** Directions for this task **
Give back the full listing that follows exactly as it reads.

** Source material **
____________________
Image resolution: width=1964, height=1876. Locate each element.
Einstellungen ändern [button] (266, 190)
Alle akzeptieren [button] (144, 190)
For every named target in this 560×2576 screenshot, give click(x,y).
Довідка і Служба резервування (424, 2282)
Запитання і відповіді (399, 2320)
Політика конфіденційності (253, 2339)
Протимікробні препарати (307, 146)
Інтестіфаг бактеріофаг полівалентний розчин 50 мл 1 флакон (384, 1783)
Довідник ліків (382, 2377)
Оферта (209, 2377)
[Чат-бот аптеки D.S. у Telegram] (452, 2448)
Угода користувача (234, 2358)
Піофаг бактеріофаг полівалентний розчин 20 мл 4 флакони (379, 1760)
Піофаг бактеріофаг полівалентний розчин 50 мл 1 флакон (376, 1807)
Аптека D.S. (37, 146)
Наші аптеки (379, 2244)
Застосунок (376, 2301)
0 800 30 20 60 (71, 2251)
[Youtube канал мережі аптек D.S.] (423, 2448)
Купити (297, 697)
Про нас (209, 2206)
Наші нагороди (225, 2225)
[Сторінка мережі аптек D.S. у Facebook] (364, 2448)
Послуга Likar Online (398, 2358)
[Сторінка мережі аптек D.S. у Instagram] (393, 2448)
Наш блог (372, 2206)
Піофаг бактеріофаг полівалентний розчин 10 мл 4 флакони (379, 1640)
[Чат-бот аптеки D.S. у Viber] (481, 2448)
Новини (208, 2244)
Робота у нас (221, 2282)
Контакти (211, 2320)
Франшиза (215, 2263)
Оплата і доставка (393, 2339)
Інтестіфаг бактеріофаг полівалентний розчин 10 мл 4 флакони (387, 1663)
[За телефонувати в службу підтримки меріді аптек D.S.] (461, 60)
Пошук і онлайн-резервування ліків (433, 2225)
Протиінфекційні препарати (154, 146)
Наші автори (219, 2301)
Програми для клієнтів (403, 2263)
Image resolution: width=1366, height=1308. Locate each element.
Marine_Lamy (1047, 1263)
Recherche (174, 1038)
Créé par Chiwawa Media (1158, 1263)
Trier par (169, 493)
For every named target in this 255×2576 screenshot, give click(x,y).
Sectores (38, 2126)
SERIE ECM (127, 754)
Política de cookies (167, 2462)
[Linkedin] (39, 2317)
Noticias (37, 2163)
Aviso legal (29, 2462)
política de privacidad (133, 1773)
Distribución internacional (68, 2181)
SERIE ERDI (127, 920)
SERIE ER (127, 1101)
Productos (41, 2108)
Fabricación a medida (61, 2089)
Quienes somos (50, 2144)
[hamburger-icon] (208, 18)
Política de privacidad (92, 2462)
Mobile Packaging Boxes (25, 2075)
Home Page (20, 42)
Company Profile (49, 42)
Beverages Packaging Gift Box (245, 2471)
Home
____________________
** Answer space **
Image resolution: width=1964, height=1876. Locate each element.
Einstellungen ändern [button] (266, 190)
Alle akzeptieren [button] (144, 190)
For every named target in this 560×2576 screenshot, give click(x,y).
Довідка і Служба резервування (424, 2282)
Запитання і відповіді (399, 2320)
Політика конфіденційності (253, 2339)
Протимікробні препарати (307, 146)
Інтестіфаг бактеріофаг полівалентний розчин 50 мл 1 флакон (384, 1783)
Довідник ліків (382, 2377)
Оферта (209, 2377)
[Чат-бот аптеки D.S. у Telegram] (452, 2448)
Угода користувача (234, 2358)
Піофаг бактеріофаг полівалентний розчин 20 мл 4 флакони (379, 1760)
Піофаг бактеріофаг полівалентний розчин 50 мл 1 флакон (376, 1807)
Аптека D.S. (37, 146)
Наші аптеки (379, 2244)
Застосунок (376, 2301)
0 800 30 20 60 (71, 2251)
[Youtube канал мережі аптек D.S.] (423, 2448)
Купити (297, 697)
Про нас (209, 2206)
Наші нагороди (225, 2225)
[Сторінка мережі аптек D.S. у Facebook] (364, 2448)
Послуга Likar Online (398, 2358)
[Сторінка мережі аптек D.S. у Instagram] (393, 2448)
Наш блог (372, 2206)
Піофаг бактеріофаг полівалентний розчин 10 мл 4 флакони (379, 1640)
[Чат-бот аптеки D.S. у Viber] (481, 2448)
Новини (208, 2244)
Робота у нас (221, 2282)
Контакти (211, 2320)
Франшиза (215, 2263)
Оплата і доставка (393, 2339)
Інтестіфаг бактеріофаг полівалентний розчин 10 мл 4 флакони (387, 1663)
[За телефонувати в службу підтримки меріді аптек D.S.] (461, 60)
Пошук і онлайн-резервування ліків (433, 2225)
Протиінфекційні препарати (154, 146)
Наші автори (219, 2301)
Програми для клієнтів (403, 2263)
Image resolution: width=1366, height=1308. Locate each element.
Marine_Lamy (1047, 1263)
Recherche (174, 1038)
Créé par Chiwawa Media (1158, 1263)
Trier par (169, 493)
For every named target in this 255×2576 screenshot, give click(x,y).
Sectores (38, 2126)
SERIE ECM (127, 754)
Política de cookies (167, 2462)
[Linkedin] (39, 2317)
Noticias (37, 2163)
Aviso legal (29, 2462)
política de privacidad (133, 1773)
Distribución internacional (68, 2181)
SERIE ERDI (127, 920)
SERIE ER (127, 1101)
Productos (41, 2108)
Fabricación a medida (61, 2089)
Quienes somos (50, 2144)
[hamburger-icon] (208, 18)
Política de privacidad (92, 2462)
Mobile Packaging Boxes (25, 2075)
Home Page (20, 42)
Company Profile (49, 42)
Beverages Packaging Gift Box (245, 2471)
Home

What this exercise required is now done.